**** Extracted material ****

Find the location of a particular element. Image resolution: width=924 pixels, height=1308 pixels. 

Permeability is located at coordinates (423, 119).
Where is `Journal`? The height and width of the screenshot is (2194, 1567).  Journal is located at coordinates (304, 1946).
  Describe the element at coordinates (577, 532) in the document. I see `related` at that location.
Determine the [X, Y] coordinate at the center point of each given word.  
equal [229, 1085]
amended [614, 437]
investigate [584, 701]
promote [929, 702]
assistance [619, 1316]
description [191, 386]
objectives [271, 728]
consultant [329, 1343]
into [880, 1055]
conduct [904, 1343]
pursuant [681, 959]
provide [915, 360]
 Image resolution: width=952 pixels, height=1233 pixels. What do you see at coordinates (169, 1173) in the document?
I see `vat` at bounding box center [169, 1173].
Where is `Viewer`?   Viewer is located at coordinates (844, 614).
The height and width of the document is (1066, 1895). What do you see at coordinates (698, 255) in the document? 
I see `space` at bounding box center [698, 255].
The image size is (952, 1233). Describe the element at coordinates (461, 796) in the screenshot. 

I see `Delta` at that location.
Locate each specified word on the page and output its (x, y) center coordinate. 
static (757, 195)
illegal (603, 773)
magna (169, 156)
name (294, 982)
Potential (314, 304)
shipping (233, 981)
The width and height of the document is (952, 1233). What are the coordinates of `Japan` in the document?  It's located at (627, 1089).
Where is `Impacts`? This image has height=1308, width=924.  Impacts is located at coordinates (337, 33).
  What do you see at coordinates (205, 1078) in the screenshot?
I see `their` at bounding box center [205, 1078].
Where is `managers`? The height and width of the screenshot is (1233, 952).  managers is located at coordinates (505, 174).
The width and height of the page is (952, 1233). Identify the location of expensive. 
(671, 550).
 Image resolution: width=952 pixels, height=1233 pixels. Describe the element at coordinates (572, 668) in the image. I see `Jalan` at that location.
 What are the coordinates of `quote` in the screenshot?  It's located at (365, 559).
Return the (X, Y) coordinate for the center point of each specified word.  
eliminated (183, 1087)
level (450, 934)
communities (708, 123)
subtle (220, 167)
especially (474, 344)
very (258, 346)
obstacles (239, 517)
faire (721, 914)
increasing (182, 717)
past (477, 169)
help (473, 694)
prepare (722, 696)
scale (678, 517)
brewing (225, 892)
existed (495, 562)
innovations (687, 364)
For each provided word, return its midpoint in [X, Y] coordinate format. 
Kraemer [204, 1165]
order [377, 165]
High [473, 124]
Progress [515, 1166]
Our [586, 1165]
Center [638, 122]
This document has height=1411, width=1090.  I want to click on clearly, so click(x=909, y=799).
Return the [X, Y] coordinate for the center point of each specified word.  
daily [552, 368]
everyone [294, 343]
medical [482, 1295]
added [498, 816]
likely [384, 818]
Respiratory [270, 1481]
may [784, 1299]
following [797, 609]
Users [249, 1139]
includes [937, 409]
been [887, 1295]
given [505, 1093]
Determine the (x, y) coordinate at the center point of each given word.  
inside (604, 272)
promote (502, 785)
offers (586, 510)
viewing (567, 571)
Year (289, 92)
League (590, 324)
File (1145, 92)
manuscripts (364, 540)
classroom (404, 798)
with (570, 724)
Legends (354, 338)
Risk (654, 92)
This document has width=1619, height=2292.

****

- **Task to complete**: Reproduce all of the material above verbatim, preserving every line in its original order.

- **Expected answer**:
Find the location of a particular element. Image resolution: width=924 pixels, height=1308 pixels. 

Permeability is located at coordinates (423, 119).
Where is `Journal`? The height and width of the screenshot is (2194, 1567).  Journal is located at coordinates (304, 1946).
  Describe the element at coordinates (577, 532) in the document. I see `related` at that location.
Determine the [X, Y] coordinate at the center point of each given word.  
equal [229, 1085]
amended [614, 437]
investigate [584, 701]
promote [929, 702]
assistance [619, 1316]
description [191, 386]
objectives [271, 728]
consultant [329, 1343]
into [880, 1055]
conduct [904, 1343]
pursuant [681, 959]
provide [915, 360]
 Image resolution: width=952 pixels, height=1233 pixels. What do you see at coordinates (169, 1173) in the document?
I see `vat` at bounding box center [169, 1173].
Where is `Viewer`?   Viewer is located at coordinates (844, 614).
The height and width of the document is (1066, 1895). What do you see at coordinates (698, 255) in the document? 
I see `space` at bounding box center [698, 255].
The image size is (952, 1233). Describe the element at coordinates (461, 796) in the screenshot. 

I see `Delta` at that location.
Locate each specified word on the page and output its (x, y) center coordinate. 
static (757, 195)
illegal (603, 773)
magna (169, 156)
name (294, 982)
Potential (314, 304)
shipping (233, 981)
The width and height of the document is (952, 1233). What are the coordinates of `Japan` in the document?  It's located at (627, 1089).
Where is `Impacts`? This image has height=1308, width=924.  Impacts is located at coordinates (337, 33).
  What do you see at coordinates (205, 1078) in the screenshot?
I see `their` at bounding box center [205, 1078].
Where is `managers`? The height and width of the screenshot is (1233, 952).  managers is located at coordinates (505, 174).
The width and height of the page is (952, 1233). Identify the location of expensive. 
(671, 550).
 Image resolution: width=952 pixels, height=1233 pixels. Describe the element at coordinates (572, 668) in the image. I see `Jalan` at that location.
 What are the coordinates of `quote` in the screenshot?  It's located at (365, 559).
Return the (X, Y) coordinate for the center point of each specified word.  
eliminated (183, 1087)
level (450, 934)
communities (708, 123)
subtle (220, 167)
especially (474, 344)
very (258, 346)
obstacles (239, 517)
faire (721, 914)
increasing (182, 717)
past (477, 169)
help (473, 694)
prepare (722, 696)
scale (678, 517)
brewing (225, 892)
existed (495, 562)
innovations (687, 364)
For each provided word, return its midpoint in [X, Y] coordinate format. 
Kraemer [204, 1165]
order [377, 165]
High [473, 124]
Progress [515, 1166]
Our [586, 1165]
Center [638, 122]
This document has height=1411, width=1090.  I want to click on clearly, so click(x=909, y=799).
Return the [X, Y] coordinate for the center point of each specified word.  
daily [552, 368]
everyone [294, 343]
medical [482, 1295]
added [498, 816]
likely [384, 818]
Respiratory [270, 1481]
may [784, 1299]
following [797, 609]
Users [249, 1139]
includes [937, 409]
been [887, 1295]
given [505, 1093]
Determine the (x, y) coordinate at the center point of each given word.  
inside (604, 272)
promote (502, 785)
offers (586, 510)
viewing (567, 571)
Year (289, 92)
League (590, 324)
File (1145, 92)
manuscripts (364, 540)
classroom (404, 798)
with (570, 724)
Legends (354, 338)
Risk (654, 92)
This document has width=1619, height=2292.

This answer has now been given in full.